Dead Men’s Path Analysis:
In prose that is at once leisurely and stately, Achebe blends the credulity of a folktale with an impartiality that is achieved more by allusion and implication rather than by explicit explanation. He uses irony and paradox to portray the contradictions arising from the moral dilemma faced by mission-trained converts whose estrangement from community life delineates the tragic conflict between the binary worldview of Christianity and the simple live-and-let-live duality of Igbo traditional worldview. The forces of the story lie in its condensed brevity and the suggestiveness illustrated by the old priest’s pithy style.

Unlike Obi’s openly derisive mockery of the villagers’ traditional beliefs, the priest’s decorous but unceremonious style of confrontation and conflict resolution does not question the validity of the Christian religion that Obi represents. Choice of style notwithstanding, it is clear from the exchange between both men that neither side is supported or privileged. However, the symbolic force of the priest’s habit of emphatically tapping his stout walking-stick on the floor each time that he makes a fresh point is all too suggestive of the power of the unspoken to which Obi’s misguided zeal blinds him.

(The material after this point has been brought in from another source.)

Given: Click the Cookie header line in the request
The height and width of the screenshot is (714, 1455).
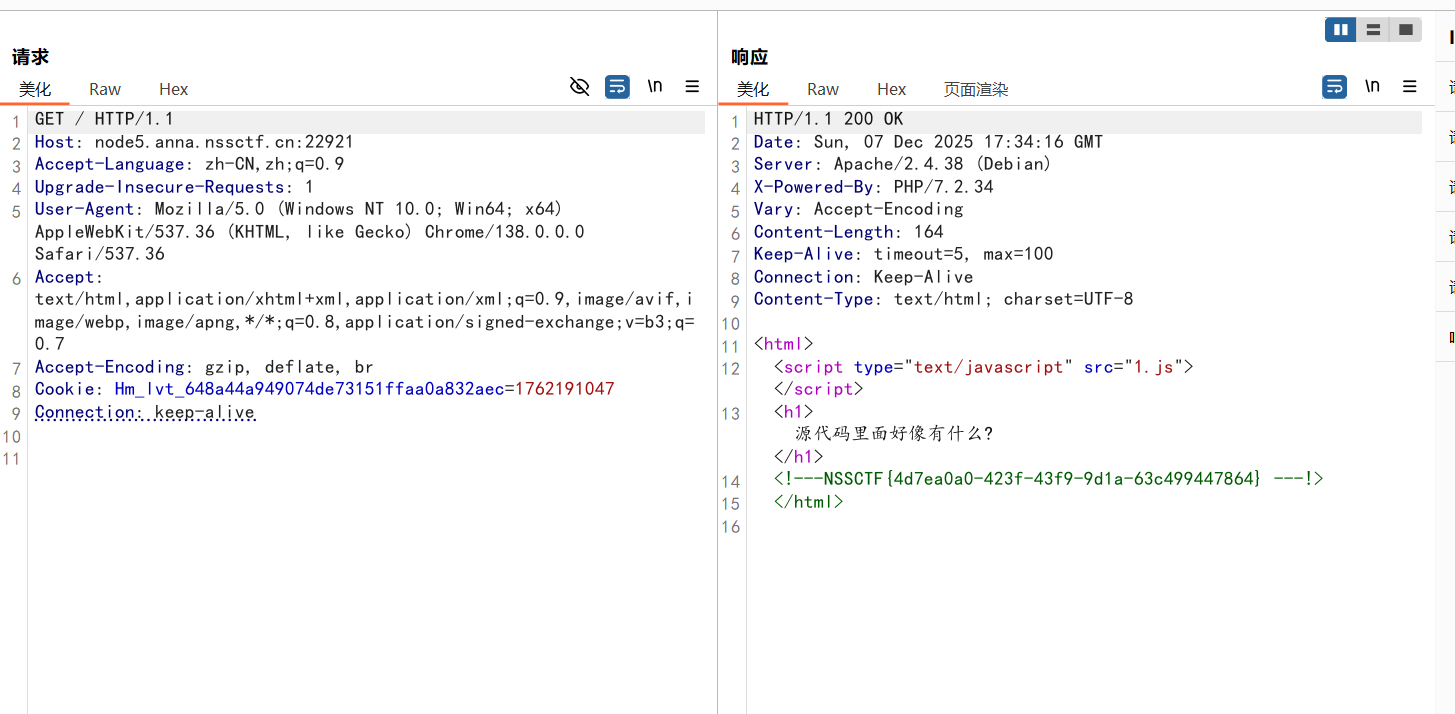Looking at the screenshot, I should point(324,389).
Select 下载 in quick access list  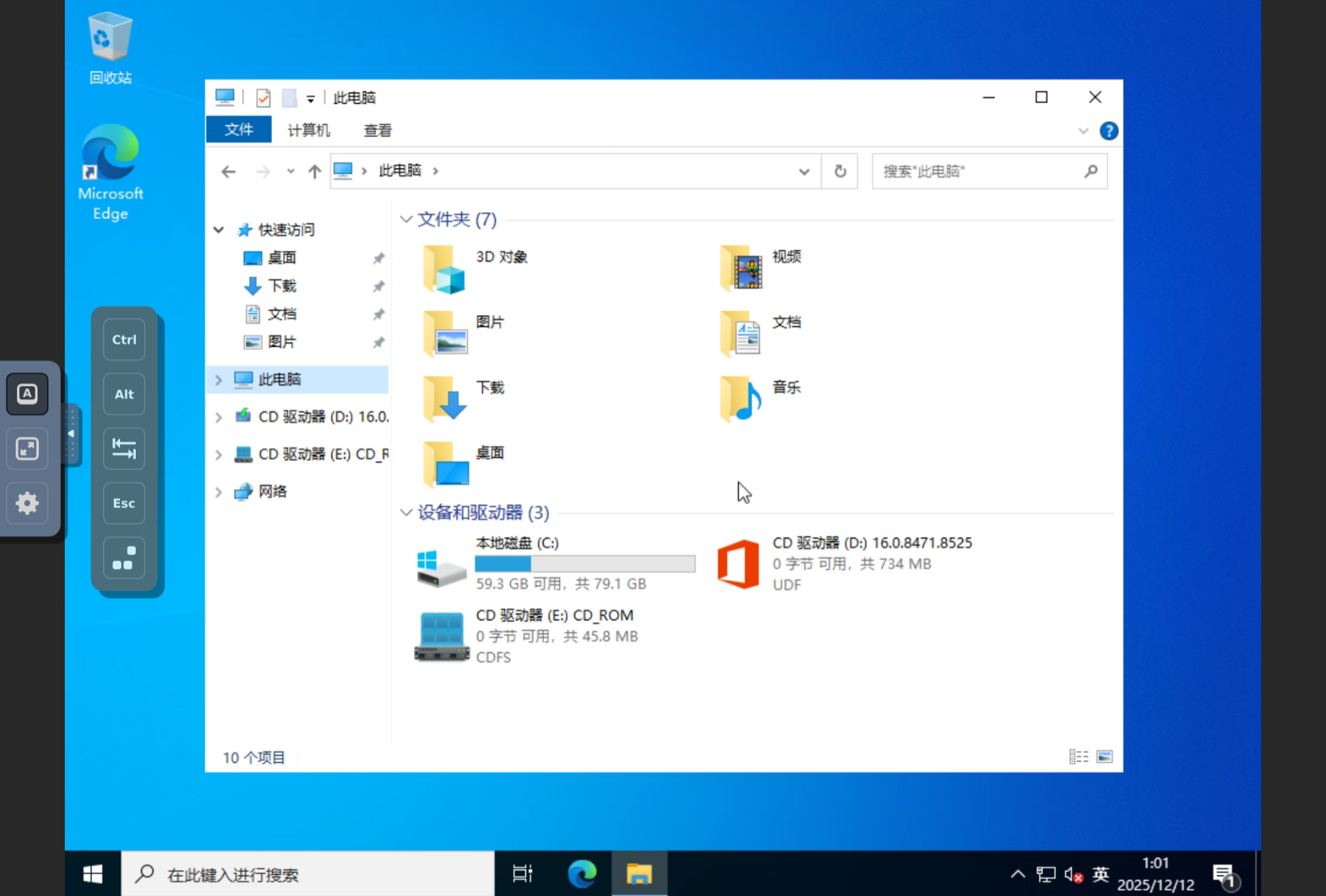point(281,286)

Rather than explain the showdown between the priest and the young headmaster, Achebe cleverly uses dialogue to contrast Obi’s warped mental attitude with the old priest’s poise and his economy of words. The patience and wisdom of age are pitted against the restless energy and glib-tongued arrogance of unseasoned youth. Through deliberate impudence and mockery Obi seeks to unbalance the equilibrium of the village that the old priest’s wisdom and poise embody. As though the barbed wire fence is not insult enough, Obi’s arrogance pushes him beyond cultural bounds when he orders the priest to construct a path that will skirt the school premises, as if he is taking on the village ancestors personally. Obi seals his own doom when he glibly says, “I don’t suppose the ancestors will find the little detour too burdensome.” The priest’s portentous reply, “I have no more words to say,” sets the stage for the final irony of the story: the tragic fall of the new headmaster.